### Recorded data
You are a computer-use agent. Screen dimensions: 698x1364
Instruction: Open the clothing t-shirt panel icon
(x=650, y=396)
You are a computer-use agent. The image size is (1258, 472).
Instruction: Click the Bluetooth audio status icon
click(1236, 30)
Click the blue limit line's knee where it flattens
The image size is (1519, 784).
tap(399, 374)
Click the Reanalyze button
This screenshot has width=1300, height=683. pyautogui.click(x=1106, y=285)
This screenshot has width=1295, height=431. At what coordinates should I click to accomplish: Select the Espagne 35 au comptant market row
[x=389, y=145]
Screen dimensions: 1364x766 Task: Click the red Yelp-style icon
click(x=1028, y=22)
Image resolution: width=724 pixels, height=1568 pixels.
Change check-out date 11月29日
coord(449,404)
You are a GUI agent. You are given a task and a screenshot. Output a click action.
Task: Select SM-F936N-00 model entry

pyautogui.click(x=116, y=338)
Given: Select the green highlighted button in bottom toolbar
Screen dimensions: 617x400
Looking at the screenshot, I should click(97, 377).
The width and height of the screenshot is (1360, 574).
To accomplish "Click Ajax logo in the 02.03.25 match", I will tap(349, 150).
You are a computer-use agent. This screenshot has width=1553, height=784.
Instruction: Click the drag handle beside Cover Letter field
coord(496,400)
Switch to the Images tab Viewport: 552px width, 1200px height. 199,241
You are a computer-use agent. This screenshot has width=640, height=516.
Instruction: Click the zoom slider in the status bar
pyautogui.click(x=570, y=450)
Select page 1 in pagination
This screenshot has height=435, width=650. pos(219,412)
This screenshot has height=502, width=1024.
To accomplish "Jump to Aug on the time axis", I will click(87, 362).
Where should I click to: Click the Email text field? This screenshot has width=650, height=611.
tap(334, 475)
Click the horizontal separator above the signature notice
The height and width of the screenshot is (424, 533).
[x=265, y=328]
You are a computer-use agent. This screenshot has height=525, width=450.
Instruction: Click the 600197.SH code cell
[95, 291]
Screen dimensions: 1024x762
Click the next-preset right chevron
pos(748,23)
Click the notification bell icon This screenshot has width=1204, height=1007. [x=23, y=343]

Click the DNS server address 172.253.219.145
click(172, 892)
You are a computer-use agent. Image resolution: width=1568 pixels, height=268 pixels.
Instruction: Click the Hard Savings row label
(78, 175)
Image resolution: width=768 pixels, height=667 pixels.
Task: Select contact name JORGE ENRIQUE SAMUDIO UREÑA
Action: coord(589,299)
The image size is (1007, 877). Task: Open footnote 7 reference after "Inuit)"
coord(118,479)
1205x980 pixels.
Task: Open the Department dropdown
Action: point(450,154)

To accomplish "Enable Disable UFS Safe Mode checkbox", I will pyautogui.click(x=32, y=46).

### Exercise directions
Would you copy each line of the records that contains "computer"?

### Solution to this task
You are a computer-use agent. Screen dimensions: 698x1364
You are a computer-use agent. The image size is (1258, 472).
You are a computer-use agent. This screenshot has width=1553, height=784.
You are a computer-use agent. This screenshot has width=640, height=516.
You are a computer-use agent. This screenshot has height=525, width=450.
You are a computer-use agent. Image resolution: width=1568 pixels, height=268 pixels.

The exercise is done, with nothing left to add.